In Senate District H, which stretches from Ted Stevens International Airport to Campbell Lake, McKay and Liz Vasquez are the two Republican candidates on the ballot, as well as incumbent Democratic Sen. Matt Claman, D-Anchorage.

McKay signed the pledge to withdraw. Vasquez has been given the pledge but not yet signed it, and did not respond to an interview request.

According to McKay, he signed the pledge because he felt “like we could win that seat if it’s one-on-one” in the general election.

For McKay, the pledge eliminates the “complexity” created by voters with exhausted ballots. “When their ballot is exhausted, then they don’t get a second bite at the apple,” said McKay.

Meanwhile, in House District 9, which covers the Anchorage Hillside, Girdwood and Whittier, three Republicans are running against one independent. Two of those Republicans, Lucy Bauer and Brandy Pennington, have both signed the pledge.

Pennington proposed the pledge to the other candidates. The pledge was written by Jepsen, who is currently working on her campaign.

Bauer and Pennington did not respond to requests for comment.

Lee Ellis, the president of Midnight Sun Brewing Co. and the district’s third Republican candidate, was the lone Republican holdout on signing the pledge. Ellis described the pledge as an “ill-conceived effort” that ignored the voting history of the district.

Ellis said his campaign research shows that a significant percentage of House District 9 voters ranked their choices when voting in 2022. His choice to not sign the pledge, he said, is “about historical behavior.”

And while Ellis is more favorable toward open primaries, and less favorable toward ranked choice voting, he said he spoke with a number of campaign experts who advised him not to sign the pledge.

Ellis suggested that the candidates sit down after the primary election and “decide what the best pathway forward was,” but because the pledge was non-negotiable, he chose not to sign.

Anchorage attorney Scott Kendall was a key author on the 2020 legislation that launched ranked choice voting. While Kendall declined to comment on a specific race or pledge, he said that pledges such as these harm the party that is signing them.

The pledges rely too strongly, he said, on the assumption that Alaskans will always vote along party lines. “We’re a small state, people know each other. People know other people’s reputations. So this idea that you can drop out and just sort of give all of your support to another candidate seems very flawed to me,” Kendall said.

Ranked choice voting is praised for reflecting the complexities of voter identification, especially in Alaska, which has the highest share of independent voters in the country. In 2022, the first time that Alaskan voters used nonpartisan open primaries, more than half of voters split the ticket, meaning that they didn’t vote strictly along party lines.

Another issue with pledges, Kendall said, was their reliance on results from primary elections.
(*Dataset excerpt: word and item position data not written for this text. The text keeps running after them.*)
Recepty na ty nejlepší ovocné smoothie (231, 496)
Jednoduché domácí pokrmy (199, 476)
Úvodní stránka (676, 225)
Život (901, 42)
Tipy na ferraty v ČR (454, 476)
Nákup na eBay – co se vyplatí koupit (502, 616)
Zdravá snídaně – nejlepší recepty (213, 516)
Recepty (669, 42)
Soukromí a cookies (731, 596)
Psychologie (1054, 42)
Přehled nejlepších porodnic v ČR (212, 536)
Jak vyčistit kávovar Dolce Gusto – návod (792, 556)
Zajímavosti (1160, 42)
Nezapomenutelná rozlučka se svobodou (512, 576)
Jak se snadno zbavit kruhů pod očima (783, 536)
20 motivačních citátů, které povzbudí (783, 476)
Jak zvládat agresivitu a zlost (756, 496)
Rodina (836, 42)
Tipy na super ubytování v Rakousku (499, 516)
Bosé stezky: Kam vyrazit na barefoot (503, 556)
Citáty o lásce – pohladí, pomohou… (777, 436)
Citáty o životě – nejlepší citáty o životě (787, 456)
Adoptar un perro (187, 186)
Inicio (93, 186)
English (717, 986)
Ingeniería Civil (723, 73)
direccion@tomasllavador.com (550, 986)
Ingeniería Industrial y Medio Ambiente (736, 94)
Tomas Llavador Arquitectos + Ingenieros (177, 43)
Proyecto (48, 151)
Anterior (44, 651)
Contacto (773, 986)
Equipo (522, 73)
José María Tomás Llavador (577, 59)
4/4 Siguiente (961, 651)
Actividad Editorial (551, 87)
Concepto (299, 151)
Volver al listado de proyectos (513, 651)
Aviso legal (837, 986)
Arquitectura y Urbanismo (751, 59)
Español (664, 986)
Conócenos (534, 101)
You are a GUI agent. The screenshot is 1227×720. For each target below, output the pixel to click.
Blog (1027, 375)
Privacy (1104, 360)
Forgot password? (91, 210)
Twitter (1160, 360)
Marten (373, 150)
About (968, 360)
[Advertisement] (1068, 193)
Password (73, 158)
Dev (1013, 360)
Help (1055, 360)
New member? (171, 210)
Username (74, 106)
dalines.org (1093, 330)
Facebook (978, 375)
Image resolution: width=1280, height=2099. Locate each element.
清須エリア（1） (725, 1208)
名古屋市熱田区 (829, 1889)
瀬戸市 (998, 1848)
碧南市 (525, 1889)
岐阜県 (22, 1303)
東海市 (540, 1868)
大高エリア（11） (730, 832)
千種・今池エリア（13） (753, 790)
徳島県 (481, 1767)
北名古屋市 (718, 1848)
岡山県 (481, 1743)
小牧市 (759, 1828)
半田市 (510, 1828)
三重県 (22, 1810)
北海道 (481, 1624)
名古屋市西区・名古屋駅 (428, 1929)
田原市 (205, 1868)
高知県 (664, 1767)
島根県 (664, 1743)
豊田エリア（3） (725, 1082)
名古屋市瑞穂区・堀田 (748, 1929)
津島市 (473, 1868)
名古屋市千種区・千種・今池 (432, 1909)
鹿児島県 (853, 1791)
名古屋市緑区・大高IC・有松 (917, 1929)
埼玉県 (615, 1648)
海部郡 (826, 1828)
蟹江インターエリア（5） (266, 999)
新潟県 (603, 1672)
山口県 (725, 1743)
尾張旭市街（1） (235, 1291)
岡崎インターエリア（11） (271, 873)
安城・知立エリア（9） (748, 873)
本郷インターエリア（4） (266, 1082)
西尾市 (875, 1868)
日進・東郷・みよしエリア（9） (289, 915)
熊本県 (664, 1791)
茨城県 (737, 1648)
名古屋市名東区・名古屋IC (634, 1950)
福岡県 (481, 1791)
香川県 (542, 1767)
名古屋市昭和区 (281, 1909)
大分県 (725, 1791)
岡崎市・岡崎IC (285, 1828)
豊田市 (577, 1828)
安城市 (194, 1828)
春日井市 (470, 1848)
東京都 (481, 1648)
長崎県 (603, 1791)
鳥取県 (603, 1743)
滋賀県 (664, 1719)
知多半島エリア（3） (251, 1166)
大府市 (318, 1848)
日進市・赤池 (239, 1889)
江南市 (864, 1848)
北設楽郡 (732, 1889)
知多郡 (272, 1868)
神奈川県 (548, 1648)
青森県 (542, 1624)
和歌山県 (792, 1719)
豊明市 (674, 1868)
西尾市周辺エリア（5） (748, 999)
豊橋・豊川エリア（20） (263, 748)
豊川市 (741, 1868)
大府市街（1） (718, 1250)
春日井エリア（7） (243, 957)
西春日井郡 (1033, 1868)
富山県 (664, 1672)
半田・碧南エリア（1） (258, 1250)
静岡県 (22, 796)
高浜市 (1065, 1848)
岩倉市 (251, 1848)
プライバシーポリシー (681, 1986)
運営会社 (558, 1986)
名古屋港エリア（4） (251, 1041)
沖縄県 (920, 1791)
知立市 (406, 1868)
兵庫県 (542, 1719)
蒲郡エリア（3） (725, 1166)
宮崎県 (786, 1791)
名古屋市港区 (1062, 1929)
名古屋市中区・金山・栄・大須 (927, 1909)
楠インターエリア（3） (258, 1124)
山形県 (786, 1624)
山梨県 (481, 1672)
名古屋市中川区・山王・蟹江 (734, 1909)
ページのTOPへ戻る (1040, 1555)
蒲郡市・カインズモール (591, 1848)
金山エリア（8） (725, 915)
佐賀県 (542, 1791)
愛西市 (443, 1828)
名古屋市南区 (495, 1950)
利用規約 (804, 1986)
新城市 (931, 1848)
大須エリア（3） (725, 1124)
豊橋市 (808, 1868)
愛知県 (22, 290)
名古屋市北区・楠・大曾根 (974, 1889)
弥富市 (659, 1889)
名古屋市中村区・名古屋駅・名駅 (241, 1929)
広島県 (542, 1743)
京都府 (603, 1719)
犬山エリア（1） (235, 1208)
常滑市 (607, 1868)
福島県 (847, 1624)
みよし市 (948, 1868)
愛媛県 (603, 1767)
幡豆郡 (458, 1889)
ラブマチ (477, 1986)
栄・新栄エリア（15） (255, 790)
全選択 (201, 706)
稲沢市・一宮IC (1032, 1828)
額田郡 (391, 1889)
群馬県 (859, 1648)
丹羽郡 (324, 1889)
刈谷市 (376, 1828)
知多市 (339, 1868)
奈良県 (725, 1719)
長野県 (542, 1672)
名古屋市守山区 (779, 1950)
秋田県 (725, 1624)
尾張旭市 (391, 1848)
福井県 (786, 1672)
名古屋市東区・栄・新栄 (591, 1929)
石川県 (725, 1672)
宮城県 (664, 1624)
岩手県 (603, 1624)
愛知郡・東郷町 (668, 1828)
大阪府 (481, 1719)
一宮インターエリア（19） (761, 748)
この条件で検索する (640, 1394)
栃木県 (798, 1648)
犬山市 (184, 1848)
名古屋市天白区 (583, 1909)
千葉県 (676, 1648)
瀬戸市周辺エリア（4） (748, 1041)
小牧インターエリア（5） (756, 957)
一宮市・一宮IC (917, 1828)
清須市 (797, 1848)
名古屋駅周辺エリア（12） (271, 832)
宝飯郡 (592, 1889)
Voter participation in primary elections is consistently lower than general elections, meaning that a candidate who receives a low number of votes in a primary could still prove very popular in the general election, when a larger group of people are voting, said Kendall.

“By taking one of your horses out of the running as a Republican Party, you’re lessening the chance the Republican Party will win,” Kendall said.

A proposed ballot measure seeks to repeal ranked choice voting. If approved by voters in November, in future elections, voters would choose only one candidate in the general election, instead of ranking multiple candidates. The state’s open primary system would also be eliminated, and political parties would be able to limit who can vote and who can run in primaries.